The music in Frozen 2 is moving, haunting and enchanting. The soundtrack is at the very core of this film, as it was for the first. I believe this film would not be as successful and connect with the audience as it has without the songs.
I’ve had the pleasure of knowing every word to Let it Go, Open Door and In Summer for a number of years. I can now add Into the Unknown, Some things never change and When I am older to my Frozen repertoire as the album has been on repeat since we watched the film. The musical geniuses behind the Frozen soundtracks sure know how to produce catchy tunes, so catchy in fact that my wonderful friends, who haven’t even seen the film, are also humming the tune! We even heard grown men singing Into the Unknown on New Years Eve’s in the middle of Australian Bush, it ended up turning into a cross camp sing-off. Music really does bring people together!
One song that stood out for me was Kristoff’s nod to late 80’s rock ballads, Lost in the Woods. As a child of the 80’s it was a wonderful opportunity for me to reminisce. It reminded me of the old video clips I used to watch growing up, particularly Bon Jovi’s Always, what a classic song and an even better video!

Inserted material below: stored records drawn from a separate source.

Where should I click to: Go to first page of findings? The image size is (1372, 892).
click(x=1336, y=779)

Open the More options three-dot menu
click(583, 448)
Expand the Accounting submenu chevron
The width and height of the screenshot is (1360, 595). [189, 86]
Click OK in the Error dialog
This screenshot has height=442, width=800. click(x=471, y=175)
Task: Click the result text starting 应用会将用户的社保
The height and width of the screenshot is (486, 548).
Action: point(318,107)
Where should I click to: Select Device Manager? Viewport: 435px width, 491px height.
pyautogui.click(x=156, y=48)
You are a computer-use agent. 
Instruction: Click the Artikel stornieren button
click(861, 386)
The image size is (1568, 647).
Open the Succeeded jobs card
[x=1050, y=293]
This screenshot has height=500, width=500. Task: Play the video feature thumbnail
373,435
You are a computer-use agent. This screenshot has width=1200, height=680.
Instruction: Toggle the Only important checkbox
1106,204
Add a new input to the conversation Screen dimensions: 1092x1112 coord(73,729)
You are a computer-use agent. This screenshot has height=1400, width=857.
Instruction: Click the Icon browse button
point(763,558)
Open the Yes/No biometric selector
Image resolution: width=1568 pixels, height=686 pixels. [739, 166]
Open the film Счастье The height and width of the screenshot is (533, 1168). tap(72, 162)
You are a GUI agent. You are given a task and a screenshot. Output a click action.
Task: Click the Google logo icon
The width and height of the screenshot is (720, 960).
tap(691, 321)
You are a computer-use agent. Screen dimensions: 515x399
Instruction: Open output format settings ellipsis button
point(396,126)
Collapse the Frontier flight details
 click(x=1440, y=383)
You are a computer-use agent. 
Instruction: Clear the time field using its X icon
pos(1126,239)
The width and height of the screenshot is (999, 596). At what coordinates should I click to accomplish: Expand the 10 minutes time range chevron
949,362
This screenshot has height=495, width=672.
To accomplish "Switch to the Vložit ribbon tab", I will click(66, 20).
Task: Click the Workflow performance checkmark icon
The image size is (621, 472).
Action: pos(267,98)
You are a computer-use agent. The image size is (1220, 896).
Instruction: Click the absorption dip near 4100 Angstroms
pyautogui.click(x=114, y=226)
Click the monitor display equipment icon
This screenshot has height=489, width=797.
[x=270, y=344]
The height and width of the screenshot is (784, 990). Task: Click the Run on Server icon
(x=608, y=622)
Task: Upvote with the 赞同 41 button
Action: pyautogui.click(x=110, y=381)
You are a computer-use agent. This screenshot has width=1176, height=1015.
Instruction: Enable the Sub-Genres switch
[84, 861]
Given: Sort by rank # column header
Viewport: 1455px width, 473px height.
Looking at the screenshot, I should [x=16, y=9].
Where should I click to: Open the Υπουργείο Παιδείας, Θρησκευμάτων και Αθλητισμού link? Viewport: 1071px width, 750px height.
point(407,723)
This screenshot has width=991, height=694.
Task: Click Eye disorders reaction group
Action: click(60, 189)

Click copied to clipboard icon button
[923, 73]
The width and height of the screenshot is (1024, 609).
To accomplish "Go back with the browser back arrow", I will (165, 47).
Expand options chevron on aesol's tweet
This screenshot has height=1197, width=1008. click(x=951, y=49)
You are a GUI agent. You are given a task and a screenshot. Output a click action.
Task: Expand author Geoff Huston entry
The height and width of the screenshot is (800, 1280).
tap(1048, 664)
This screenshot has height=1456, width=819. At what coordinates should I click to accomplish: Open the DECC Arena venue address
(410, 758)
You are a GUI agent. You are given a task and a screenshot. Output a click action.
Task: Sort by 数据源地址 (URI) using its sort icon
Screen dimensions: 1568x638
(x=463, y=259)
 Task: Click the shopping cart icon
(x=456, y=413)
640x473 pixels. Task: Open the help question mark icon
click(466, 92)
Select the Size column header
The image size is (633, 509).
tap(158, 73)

Routine & consistency underpinned the story
The film followed a similar formula to the first movie which is perfect for a kid’s film, as routine & consistency is beneficial for children. These included the first scene with young Anna and Elsa conversing with their parents, Anna headlining a positive song at the beginning of the film, Olaf with the great one-liners and singing the humorous songs, Elsa had the big song which now fills my head and the second act provided the meat. Music was also used to link the two films, with similar background music used throughout the second film. There was of course also a happy ending, which is essential in a kids’ film.
A love story, told in a different way
We are all used to the story where the guy gets the girl at the end of the film. Well, this film certainly had it but it was Kristoff’s story that centred on relationship woes, not one of the female characters. Anna did show a bit of romantic irrationality, but it appeared to be included more to support Kristoff’s story, and comic relief, instead of as a main part of Anna’s character. It is a refreshing change to see a male character in a cartoon show such vulnerability.
There was a second, albeit more subtle love story seeded throughout the film and that was the love of friends and the family you choose. Their chosen family is not conventional, it has a snowman, a reindeer, two sisters and a male partner. There is a subtle message here in that your family doesn’t have to fit a particular mould and you support each other when it counts. Ultimately love is love.
Frozen 2 was enjoyed by my whole family. It is full of love, laughter and catchy-songs which makes for an entertaining experience, but with a very important message: Find out who you are & your purpose.
Even if you don’t have children, take the opportunity to watch this film.
Frozen 2 is currently playing in cinemas in Australia and no doubt across the globe. I am sure it will be released on Disney+ before the end of this year as well.